» **SOURCE RECORDS**:
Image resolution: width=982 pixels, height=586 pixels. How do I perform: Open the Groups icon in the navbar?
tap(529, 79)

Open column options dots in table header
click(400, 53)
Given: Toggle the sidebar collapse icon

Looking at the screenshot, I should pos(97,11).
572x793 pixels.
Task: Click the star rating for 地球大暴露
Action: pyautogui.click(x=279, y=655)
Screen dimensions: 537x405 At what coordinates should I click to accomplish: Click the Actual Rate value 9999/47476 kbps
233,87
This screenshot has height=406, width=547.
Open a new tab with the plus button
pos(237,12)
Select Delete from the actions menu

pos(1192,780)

» **TASK TO COMPLETE**:
Swap every "icon" in the records above for "symbol", and reproduce the lines with nothing else altered.

» **FINAL RESULT**:
Image resolution: width=982 pixels, height=586 pixels. How do I perform: Open the Groups symbol in the navbar?
tap(529, 79)

Open column options dots in table header
click(400, 53)
Given: Toggle the sidebar collapse symbol

Looking at the screenshot, I should pos(97,11).
572x793 pixels.
Task: Click the star rating for 地球大暴露
Action: pyautogui.click(x=279, y=655)
Screen dimensions: 537x405 At what coordinates should I click to accomplish: Click the Actual Rate value 9999/47476 kbps
233,87
This screenshot has height=406, width=547.
Open a new tab with the plus button
pos(237,12)
Select Delete from the actions menu

pos(1192,780)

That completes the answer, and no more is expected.